**** Exercise data ****

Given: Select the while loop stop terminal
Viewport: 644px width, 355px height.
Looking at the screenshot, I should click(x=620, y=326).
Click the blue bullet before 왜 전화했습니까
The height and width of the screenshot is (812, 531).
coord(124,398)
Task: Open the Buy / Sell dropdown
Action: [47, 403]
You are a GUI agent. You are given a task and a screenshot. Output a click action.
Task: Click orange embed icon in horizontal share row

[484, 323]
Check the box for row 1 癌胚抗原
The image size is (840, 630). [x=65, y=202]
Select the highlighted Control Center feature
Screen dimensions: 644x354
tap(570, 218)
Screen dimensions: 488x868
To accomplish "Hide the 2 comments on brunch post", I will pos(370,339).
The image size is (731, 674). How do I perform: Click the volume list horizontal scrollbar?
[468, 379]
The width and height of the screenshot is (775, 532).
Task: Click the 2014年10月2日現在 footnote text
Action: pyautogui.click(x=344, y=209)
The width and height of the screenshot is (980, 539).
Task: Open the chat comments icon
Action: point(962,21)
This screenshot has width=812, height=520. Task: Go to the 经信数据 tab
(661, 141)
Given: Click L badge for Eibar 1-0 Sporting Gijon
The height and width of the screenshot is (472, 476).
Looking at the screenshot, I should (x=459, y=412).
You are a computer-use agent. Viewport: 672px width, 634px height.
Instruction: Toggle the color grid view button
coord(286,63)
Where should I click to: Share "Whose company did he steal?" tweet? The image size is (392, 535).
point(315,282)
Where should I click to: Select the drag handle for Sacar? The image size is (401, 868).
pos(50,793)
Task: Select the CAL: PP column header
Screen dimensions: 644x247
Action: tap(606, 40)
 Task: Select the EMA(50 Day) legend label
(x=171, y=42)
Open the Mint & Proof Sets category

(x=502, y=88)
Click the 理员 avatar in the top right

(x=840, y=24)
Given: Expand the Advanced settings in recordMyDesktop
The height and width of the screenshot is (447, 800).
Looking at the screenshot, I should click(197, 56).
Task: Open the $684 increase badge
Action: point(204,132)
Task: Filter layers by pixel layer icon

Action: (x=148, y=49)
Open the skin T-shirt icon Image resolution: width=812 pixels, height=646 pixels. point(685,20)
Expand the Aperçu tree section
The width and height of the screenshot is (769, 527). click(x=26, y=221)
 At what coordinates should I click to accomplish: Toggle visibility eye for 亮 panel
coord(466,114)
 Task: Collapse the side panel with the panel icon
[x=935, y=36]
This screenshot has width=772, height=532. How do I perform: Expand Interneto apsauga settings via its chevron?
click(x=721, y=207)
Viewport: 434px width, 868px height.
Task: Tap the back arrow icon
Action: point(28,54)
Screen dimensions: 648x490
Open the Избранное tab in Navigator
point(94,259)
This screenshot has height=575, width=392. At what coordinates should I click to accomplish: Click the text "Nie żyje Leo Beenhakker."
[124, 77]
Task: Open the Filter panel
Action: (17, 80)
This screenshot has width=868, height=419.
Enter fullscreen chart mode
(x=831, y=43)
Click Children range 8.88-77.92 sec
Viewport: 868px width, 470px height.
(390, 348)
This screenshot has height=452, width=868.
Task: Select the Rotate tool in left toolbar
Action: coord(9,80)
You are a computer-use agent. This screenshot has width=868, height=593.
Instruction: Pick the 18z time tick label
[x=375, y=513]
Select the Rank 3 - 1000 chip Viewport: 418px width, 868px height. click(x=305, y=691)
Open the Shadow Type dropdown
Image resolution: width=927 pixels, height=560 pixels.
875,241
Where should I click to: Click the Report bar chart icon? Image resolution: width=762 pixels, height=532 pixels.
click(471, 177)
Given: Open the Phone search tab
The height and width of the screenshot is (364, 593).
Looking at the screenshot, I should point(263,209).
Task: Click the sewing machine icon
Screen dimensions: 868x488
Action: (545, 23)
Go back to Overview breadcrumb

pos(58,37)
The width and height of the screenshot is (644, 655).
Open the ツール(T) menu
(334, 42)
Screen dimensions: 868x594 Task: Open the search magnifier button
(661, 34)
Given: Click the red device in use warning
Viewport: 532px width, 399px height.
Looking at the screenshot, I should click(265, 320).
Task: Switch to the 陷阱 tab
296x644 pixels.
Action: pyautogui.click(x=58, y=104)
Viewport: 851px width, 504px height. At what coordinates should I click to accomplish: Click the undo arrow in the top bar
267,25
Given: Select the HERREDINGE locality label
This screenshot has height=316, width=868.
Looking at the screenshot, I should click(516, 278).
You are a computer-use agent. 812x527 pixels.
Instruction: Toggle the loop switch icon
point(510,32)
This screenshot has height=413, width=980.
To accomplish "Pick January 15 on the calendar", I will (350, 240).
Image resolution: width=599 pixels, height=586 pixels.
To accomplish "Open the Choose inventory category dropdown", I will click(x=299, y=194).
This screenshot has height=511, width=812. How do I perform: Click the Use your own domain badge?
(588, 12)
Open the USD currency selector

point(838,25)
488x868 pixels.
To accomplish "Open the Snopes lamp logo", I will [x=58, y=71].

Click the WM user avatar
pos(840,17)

****

Please go through the listing and return each line that has "computer" in it.

You are a computer-use agent. Viewport: 672px width, 634px height.
You are a computer-use agent. This screenshot has width=868, height=593.
You are a computer-use agent. 812x527 pixels.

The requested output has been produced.